Bruce’s quick dispensation of her as well as his willingness to kill
both her and Bane could be arguably seen as character development on the
hero’s part, if only it weren’t such a sudden sea change. Seeing Selina
Kyle rove in and blast Bane to bits while making an offhanded quip gave
the film the feel of Batman and Robin momentarily.
And speaking
of Selina, her’s was one of the most skewed performances of the entire
cast. Not sure whether to retain the tried and true wise cracking
character of her comics or the Judas Iscariot that she takes the role of
when handing Bruce over to Bane, Anne Hathaway’s turn in the Catwoman
seat is tepid at best. At one point, we see her apologize to Bruce for
her fickle nature and all the while, we find ourselves wondering just
what it is about her that attracts the man and compels him to give her
chance after chance. Surely in the eight years since the death of Rachel
Dawes, one would think that a man – even one so deeply fractured
mentally and emotionally as Bruce Wayne – would find someone to latch
onto. Talia in her Miranda guise? That was briefly explored, but on the
night that her and Bruce stay in and make love, the entire interaction
feels shoehorned in. At the film’s end, before Bruce seemingly martyrs
himself by plunging the bomb into the middle of the lake, he and Selina
share an overwrought kiss in full costume, a tired and cliché superhero
trope – one of several that I’d assumed Nolan was smart enough to side
step, and yet here it was, right there on the screen for all us to groan
at.
And that kiss wasn’t the only part of the scene meant to
induce an ‘oof!’. No, when Gordon implores upon the Batman to reveal his
identity before heading off to his death, Bruce gives a very over the
top hint that Gordon’s actions have been a catalyst upon the lives of
many, even small boys who Gordon has wrapped coats around. That should
have been enough – because really, even in Gotham City, how many
adolescent boys has Gordon had to comfort in the face of them seeing
their parents shot down? – but no, Nolan wants to believe that we, the
audience, are complete nimrods, so he has Gordon go, “Bruce Wayne?” as
Batman races off. This happened in Batman Begins as well when Rachel
asks who the Batman is, so maybe Nolan just has a fetish for this kind
of on the nose hinting game.
Team Nolan’s complete lack of trust
in our ability as an audience to recall past events is in play here as
there are no less than half a dozen flashbacks to previous films,
including a cameo by Liam Neeson where he reprises his Ra’s Al Ghul role
to taunt Bruce in a dream sequence. Only at the end, when we’re given
the convenient round of fan service-y resolutions – Bruce survives! And
he ends up with Selina! Batman gets a statue erected and Gotham sees him
for the hero he truly is! Gordon doesn’t go into cardiac arrest like we
all figured he would! Everyone’s happy! – does this movie threaten to
make its audience cry. Unfortunately, ten minutes of good don’t undo 155
minutes of a muddled plate of spaghetti.
In summation, The Dark
Knight Rises is a hot mess. The two previous films held running times
that exceeded the two hour mark, and yet most viewers felt like the
films zipped by. With TDKR, one finds themselves looking down at their
clock numerous times, wondering when the agony is going to end.
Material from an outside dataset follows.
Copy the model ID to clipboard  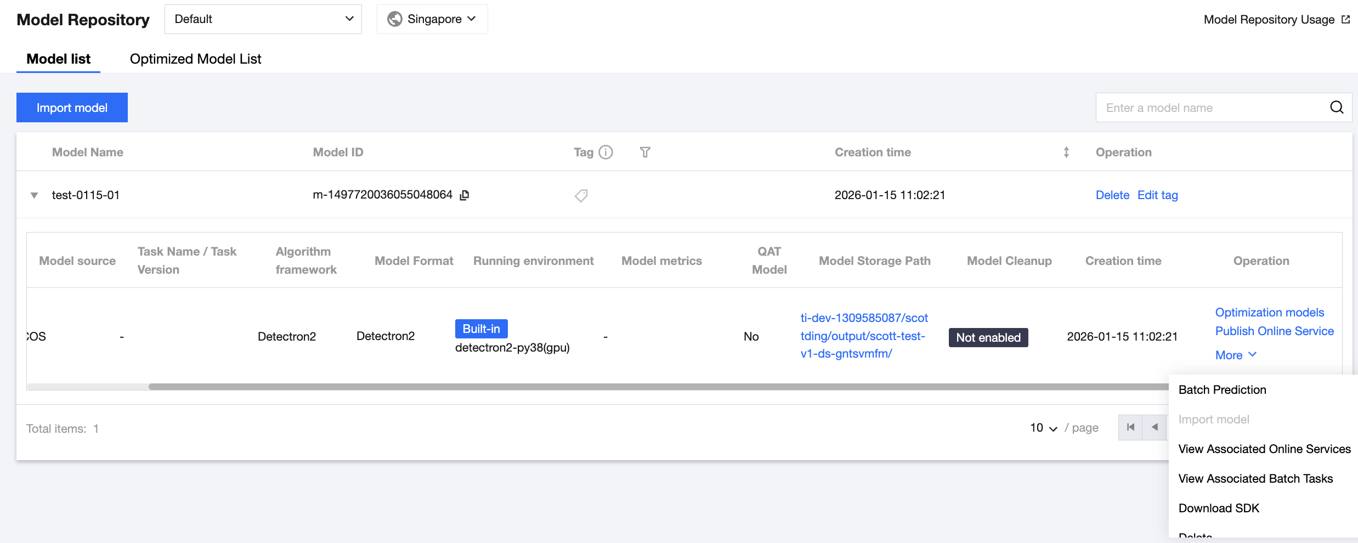pyautogui.click(x=464, y=195)
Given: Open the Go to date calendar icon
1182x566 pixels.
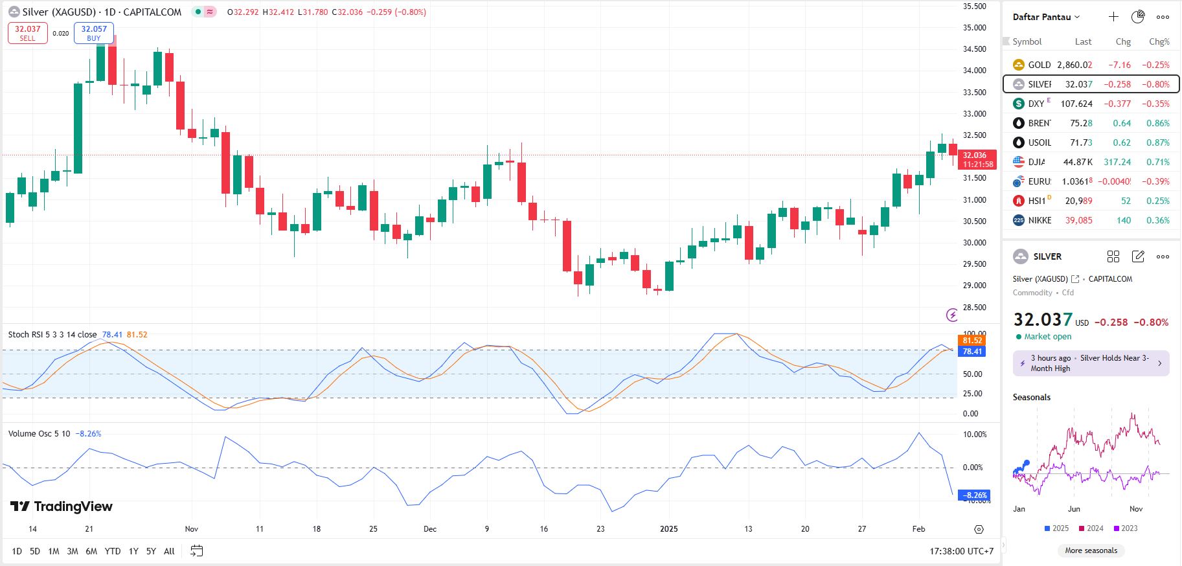Looking at the screenshot, I should tap(197, 551).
Somewhere within the 165 minute albatross of this film, there’s a great
film and an appropriate closing salvo to the trilogy, but as it stands
in its current iteration, it would appear that Nolan and Co. have
succumbed to the dreaded third movie curse that they’ve long maintained
they were attempting to avoid like the black plague.
As of this
writing, the film itself is shrouded in a cloud that goes beyond the
failed mechanics of its writing, bloated plot and final execution –
somewhere in Colorado, another bag of wasted flesh unfit to operate in
our society took it upon himself to open fire within a crowded movie
house, killing 12 and injuring nearly 60. Does Batman have anything to
do with the shooter’s machinations? Most likely not. The person was
simply aware of the hot anticipation for the film and knew that he could
secure a high body count on opening night when the theater was packed
so full of people that no one would be able to move as he picked them
off. Will what has now become the worst shooting massacre in American
history become indelibly tied with this film? Absolutely.
With
such an extreme loss of life, lamenting over the failed inner workings
of a film seems so very first-worldish. In light of the mourning of
dozens of families at this very moment, my personal frustration over
having built expectations for a bad product over a four year period is
simply frivolous. At this point, any complaint lodged at anything but
the loss of human life feels over indulgent. Much like the film itself,
my thoughts are simply scattered.
Next text from Jared, July
20th, 2012 9:01 P.M.: “Haha, I saw your somewhat capsule review of the
movie (on Facebook) and decided to wait until tomorrow. I probably
shouldn’t have read it…”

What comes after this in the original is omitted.